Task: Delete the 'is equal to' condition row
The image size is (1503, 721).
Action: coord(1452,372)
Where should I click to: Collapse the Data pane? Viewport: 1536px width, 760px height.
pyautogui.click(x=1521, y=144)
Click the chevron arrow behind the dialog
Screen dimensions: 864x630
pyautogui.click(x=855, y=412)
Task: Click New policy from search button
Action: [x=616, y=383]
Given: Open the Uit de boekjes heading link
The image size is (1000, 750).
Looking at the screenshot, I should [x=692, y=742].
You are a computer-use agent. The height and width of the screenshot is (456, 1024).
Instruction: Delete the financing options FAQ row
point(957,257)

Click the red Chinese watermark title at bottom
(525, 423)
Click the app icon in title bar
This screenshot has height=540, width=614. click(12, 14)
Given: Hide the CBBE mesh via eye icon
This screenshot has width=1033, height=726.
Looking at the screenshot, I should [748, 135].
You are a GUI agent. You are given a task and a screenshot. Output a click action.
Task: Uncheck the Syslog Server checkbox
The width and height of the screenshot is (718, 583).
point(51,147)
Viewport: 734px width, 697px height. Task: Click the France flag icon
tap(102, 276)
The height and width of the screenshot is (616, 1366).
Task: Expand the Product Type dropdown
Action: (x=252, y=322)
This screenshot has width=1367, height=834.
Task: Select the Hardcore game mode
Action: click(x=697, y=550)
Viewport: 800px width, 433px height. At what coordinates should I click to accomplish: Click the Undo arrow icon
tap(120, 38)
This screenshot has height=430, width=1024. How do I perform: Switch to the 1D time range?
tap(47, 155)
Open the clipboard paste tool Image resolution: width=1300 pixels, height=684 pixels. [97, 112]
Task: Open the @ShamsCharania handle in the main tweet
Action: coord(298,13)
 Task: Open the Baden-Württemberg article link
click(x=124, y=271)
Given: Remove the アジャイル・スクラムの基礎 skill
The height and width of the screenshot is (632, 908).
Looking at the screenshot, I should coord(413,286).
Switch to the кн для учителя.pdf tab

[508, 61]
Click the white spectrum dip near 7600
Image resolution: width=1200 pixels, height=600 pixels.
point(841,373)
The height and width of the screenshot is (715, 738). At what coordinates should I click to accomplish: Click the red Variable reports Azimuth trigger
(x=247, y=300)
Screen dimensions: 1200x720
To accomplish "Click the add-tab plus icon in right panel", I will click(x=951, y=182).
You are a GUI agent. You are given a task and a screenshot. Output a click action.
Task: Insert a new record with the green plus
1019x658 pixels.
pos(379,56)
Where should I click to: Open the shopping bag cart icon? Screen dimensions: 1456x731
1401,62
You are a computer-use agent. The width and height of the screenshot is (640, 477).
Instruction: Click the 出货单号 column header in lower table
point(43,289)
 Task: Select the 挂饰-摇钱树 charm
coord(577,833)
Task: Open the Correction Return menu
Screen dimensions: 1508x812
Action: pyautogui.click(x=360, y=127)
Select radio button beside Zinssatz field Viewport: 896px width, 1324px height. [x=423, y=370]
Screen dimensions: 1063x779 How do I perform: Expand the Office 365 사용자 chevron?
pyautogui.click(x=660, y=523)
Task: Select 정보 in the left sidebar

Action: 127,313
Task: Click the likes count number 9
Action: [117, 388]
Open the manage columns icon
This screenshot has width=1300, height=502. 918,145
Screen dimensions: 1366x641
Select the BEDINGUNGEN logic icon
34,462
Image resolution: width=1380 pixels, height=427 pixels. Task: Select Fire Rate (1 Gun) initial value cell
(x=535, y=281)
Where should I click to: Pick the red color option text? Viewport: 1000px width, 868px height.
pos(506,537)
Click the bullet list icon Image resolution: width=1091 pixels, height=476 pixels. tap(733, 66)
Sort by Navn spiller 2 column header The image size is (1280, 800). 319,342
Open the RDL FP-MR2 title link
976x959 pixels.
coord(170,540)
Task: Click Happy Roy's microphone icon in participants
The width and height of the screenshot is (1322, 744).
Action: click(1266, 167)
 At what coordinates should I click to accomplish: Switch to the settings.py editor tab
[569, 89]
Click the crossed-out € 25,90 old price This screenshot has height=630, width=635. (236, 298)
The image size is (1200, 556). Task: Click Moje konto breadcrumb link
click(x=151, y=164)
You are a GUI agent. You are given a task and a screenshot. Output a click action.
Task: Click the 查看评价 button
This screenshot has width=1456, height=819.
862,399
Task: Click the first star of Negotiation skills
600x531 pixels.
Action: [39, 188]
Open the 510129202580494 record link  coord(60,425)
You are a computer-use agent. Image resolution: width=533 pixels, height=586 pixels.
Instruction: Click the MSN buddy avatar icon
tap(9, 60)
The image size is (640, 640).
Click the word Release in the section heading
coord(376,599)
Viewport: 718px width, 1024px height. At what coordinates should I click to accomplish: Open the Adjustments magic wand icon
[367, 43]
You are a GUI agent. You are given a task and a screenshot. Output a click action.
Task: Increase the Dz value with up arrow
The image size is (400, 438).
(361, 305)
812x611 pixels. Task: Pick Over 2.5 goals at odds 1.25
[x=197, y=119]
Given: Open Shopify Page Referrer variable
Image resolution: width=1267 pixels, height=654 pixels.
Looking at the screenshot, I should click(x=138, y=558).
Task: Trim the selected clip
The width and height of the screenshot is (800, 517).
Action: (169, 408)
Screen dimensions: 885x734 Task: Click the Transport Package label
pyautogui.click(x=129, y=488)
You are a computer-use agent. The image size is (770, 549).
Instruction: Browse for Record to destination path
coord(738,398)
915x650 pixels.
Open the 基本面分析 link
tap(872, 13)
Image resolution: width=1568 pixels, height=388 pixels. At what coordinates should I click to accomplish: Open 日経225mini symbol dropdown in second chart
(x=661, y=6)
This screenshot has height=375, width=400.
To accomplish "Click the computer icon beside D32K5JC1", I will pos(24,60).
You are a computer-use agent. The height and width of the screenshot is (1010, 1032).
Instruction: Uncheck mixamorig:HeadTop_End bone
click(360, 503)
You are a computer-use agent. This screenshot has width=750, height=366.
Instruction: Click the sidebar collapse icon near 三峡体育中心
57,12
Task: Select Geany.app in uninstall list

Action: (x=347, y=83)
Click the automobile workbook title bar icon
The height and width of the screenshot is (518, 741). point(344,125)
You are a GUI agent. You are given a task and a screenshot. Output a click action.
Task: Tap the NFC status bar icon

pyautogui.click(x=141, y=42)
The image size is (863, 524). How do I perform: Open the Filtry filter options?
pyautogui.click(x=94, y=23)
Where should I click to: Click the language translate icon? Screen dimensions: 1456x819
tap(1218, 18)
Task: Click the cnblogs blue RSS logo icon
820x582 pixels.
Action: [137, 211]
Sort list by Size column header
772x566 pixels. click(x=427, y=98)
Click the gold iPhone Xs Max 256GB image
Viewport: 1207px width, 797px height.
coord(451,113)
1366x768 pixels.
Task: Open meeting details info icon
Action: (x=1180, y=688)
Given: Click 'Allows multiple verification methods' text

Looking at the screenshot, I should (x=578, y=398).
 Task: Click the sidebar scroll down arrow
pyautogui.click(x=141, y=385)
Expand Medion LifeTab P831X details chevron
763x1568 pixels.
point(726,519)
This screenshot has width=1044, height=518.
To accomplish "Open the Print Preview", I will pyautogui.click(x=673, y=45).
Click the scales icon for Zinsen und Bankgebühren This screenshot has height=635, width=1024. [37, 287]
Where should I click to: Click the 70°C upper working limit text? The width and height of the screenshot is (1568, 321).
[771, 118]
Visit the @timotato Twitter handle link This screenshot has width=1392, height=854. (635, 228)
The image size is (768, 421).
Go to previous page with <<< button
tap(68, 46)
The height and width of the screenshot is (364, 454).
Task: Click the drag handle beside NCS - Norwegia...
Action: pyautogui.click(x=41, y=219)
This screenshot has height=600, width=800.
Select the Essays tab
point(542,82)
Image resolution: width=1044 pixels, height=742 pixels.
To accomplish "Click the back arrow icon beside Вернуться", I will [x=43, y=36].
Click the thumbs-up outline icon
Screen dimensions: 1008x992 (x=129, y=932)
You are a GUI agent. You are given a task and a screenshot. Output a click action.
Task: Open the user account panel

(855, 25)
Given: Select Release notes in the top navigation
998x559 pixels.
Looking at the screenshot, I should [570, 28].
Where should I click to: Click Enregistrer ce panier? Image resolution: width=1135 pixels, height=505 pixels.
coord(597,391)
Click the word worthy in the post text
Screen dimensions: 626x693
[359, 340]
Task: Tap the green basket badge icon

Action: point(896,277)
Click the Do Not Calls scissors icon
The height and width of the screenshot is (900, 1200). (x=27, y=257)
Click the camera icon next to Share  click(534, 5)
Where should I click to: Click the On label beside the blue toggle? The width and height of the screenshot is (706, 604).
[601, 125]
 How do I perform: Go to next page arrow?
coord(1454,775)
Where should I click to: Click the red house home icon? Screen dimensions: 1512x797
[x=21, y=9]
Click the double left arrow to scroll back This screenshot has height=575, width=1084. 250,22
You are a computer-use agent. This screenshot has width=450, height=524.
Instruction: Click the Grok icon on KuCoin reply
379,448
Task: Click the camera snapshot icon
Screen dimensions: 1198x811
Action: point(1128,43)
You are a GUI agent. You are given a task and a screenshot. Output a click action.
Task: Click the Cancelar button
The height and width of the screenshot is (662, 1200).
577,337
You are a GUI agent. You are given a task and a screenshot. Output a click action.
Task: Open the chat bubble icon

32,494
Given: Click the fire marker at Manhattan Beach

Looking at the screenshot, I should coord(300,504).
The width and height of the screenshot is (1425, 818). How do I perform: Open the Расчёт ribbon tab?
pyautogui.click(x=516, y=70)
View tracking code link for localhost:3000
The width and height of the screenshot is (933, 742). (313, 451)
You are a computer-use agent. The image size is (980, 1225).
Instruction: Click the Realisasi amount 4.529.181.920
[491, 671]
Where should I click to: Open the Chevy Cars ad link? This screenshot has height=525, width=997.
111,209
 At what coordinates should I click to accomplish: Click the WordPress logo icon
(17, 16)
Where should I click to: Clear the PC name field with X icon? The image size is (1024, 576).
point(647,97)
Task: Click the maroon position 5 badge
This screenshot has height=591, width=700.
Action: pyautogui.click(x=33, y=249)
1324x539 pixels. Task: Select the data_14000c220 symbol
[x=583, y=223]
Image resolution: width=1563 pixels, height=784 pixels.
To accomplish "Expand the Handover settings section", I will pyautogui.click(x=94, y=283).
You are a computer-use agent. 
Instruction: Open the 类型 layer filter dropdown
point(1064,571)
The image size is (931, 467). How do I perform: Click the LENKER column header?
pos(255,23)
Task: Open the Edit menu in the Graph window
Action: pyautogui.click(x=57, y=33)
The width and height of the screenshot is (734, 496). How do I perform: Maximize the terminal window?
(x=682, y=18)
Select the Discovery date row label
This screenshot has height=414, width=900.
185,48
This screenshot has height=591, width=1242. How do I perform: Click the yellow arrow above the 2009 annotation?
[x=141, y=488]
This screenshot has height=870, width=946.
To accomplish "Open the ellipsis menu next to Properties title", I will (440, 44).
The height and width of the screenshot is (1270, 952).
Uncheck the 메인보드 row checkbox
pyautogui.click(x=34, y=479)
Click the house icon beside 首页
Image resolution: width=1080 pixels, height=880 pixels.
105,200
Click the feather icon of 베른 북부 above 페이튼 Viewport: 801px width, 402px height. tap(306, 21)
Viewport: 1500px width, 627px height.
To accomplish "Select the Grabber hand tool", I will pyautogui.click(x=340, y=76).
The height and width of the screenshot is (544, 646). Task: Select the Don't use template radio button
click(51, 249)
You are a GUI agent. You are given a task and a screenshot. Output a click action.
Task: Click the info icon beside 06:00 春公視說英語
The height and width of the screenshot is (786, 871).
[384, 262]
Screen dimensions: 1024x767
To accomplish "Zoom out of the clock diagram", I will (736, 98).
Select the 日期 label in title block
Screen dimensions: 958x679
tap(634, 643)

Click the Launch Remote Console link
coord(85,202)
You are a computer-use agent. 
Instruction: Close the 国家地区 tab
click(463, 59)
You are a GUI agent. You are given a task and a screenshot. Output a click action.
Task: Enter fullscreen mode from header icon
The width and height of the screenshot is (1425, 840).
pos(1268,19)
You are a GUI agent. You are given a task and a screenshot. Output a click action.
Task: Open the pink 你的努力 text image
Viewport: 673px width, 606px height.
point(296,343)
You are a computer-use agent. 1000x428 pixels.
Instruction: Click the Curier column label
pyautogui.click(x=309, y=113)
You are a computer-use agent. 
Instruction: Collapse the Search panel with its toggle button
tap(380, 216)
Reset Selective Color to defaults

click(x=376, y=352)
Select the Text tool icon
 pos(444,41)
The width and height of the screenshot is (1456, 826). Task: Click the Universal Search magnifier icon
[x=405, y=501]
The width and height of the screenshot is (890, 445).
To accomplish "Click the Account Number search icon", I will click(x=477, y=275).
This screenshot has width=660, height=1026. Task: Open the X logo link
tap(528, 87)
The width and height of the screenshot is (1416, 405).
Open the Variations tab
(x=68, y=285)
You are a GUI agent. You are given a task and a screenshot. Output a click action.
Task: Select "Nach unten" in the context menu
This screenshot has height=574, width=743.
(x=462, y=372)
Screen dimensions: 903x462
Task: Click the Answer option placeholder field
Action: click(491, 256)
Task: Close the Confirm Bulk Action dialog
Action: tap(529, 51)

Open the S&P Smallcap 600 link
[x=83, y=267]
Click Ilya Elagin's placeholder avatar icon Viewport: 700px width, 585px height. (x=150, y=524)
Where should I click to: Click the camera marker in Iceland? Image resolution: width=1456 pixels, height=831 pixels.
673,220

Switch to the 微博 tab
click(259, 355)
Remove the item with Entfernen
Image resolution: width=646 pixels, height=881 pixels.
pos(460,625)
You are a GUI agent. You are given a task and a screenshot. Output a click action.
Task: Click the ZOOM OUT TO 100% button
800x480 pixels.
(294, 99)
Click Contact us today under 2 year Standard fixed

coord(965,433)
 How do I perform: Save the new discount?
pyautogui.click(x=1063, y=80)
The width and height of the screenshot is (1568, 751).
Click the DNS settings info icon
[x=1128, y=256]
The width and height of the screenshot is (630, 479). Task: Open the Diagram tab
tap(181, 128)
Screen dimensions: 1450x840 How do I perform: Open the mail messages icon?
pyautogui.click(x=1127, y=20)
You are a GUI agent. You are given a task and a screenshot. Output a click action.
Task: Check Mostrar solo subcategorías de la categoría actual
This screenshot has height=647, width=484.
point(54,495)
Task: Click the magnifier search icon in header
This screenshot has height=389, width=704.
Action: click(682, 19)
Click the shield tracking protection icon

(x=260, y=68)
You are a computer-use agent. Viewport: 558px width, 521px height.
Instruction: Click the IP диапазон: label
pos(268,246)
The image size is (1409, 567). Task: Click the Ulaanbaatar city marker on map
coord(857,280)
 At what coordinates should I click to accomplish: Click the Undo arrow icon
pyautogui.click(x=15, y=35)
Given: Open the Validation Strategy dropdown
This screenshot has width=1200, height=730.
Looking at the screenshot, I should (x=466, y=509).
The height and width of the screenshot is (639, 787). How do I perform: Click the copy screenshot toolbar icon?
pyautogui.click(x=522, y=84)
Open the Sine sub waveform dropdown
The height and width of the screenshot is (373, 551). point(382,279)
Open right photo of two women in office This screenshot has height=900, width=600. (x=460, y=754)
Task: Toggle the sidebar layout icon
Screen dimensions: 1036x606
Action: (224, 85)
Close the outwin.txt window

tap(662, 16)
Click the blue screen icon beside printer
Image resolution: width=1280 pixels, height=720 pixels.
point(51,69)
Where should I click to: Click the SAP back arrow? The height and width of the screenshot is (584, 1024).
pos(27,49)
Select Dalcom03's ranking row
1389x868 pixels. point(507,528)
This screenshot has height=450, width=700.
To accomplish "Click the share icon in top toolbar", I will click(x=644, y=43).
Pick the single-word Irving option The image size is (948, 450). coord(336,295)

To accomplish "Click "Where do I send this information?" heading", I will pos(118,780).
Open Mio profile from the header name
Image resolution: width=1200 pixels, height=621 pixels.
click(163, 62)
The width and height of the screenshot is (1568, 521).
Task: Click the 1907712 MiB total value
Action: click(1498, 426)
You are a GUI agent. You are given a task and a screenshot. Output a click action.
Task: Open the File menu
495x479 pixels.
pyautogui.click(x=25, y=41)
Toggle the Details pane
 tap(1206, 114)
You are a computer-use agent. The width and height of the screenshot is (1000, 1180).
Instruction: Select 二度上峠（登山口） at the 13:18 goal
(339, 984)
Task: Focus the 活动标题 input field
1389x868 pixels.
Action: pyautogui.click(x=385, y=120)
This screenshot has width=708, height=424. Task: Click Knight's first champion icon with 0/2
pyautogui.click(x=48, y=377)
───
**Assigned task**
Scan the entries above for the string "right" and copy each line that contains it.

**Exercise output**
To accomplish "Click the add-tab plus icon in right panel", I will click(x=951, y=182).
Open right photo of two women in office This screenshot has height=900, width=600. (x=460, y=754)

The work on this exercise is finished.